I will be continuing with the Transgender Teens posts, but a recent study came out that I want to highlight, as it’s an important one. It involves teens, pain, and substance abuse- specifically, chronic pain, and the dangers that can come when careful attention is not paid to how teens are treated.

Chronic pain is generally defined as pain that lasts beyond a certain amount of time: usually 3 or 6 months. Sometimes, it can be difficult to understand exactly what is causing it. For a parent, it is exhausting and miserable to watch your child suffer day after day. You should always be vigilant and ensure that your child’s pain is being appropriately treated; but if they are on certain medications, your vigilance needs to extend even further.

Pain, and the science of treating it, is very complicated. We know that pain can be worsened by anxiety and depression in a very real, tangible way. A recent research study by Drs. Laura Richardson and Cari McCarty of our Adolescent Medicine team (along with other researchers) has highlighted how a combination of chronic pain with anxiety and/ or depression can lead to substance dependence or abuse.

The study focused on opioid pain medications, also known as narcotics. This class of medications includes hydrocodone (in Vicodin), oxycodone (in Percocet), and others. Results show that teen patients with anxiety and/ or depression, compared to those who do not have anxiety or depression, are twice as likely to be prescribed these medications long-term.

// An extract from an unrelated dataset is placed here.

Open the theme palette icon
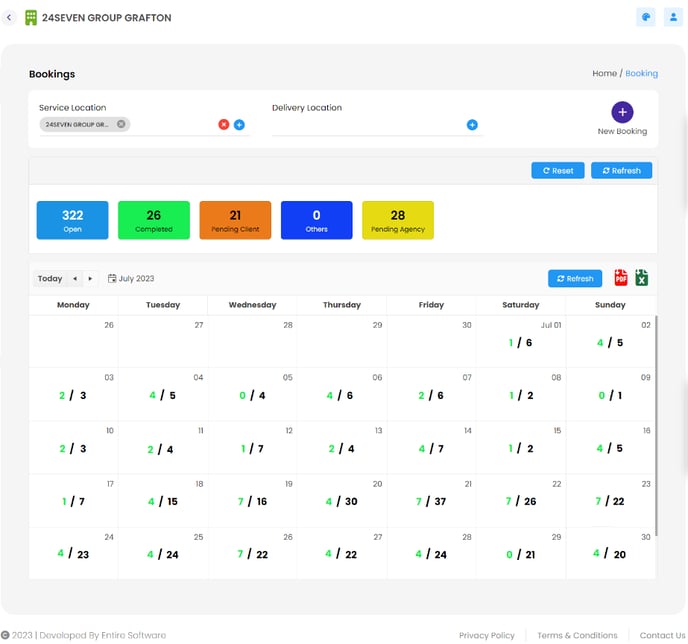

Why? It is most likely because these teens are reporting greater pain that is going on for a longer time. They aren’t lying or faking it; like I mentioned above, they do truly feel the pain. We don’t have all the data on exactly how it happens, but pain and depression/ anxiety can interact and strengthen each other, leading teens down a spiral of increasing pain and worsening mental health.

Mental health disorders like depression and anxiety already increase the risk of drug abuse. Someone with depression and/ or anxiety and access to a long-term supply of opioids has a much higher risk of engaging in substance abuse in the future. Teens who take long-term opioids are more likely to become dependent on them- and are more likely to abuse other drugs as well. These might be other prescription medications, or illegal substances like heroin.

I don’t mean to imply that teens with depression and/ or anxiety should not receive opioid pain medications, or even long-term opioid medications; sometimes it is medically necessary. But if they are on these medications, you need to pay close attention. Ask your medical provider how long they expect your teen will need this medication. Ask what precautions you and your teen can take to avoid dependence on them. Ask if they screen their patients for anxiety and/ or depression before starting these medications, and if they can offer that screening to your teen.

It’s a good idea to keep any opioid medication in your custody, so you’re aware of your teen’s pattern of taking them. If they are using more than is prescribed, or seem to need it more and more frequently, let your doctor know. It could be a sign that something is medically wrong, or it could be a sign that they are becoming dependent on the medication. Either way, your medical provider can be an invaluable partner in preventing your teen’s prescription from becoming a gateway to substance abuse.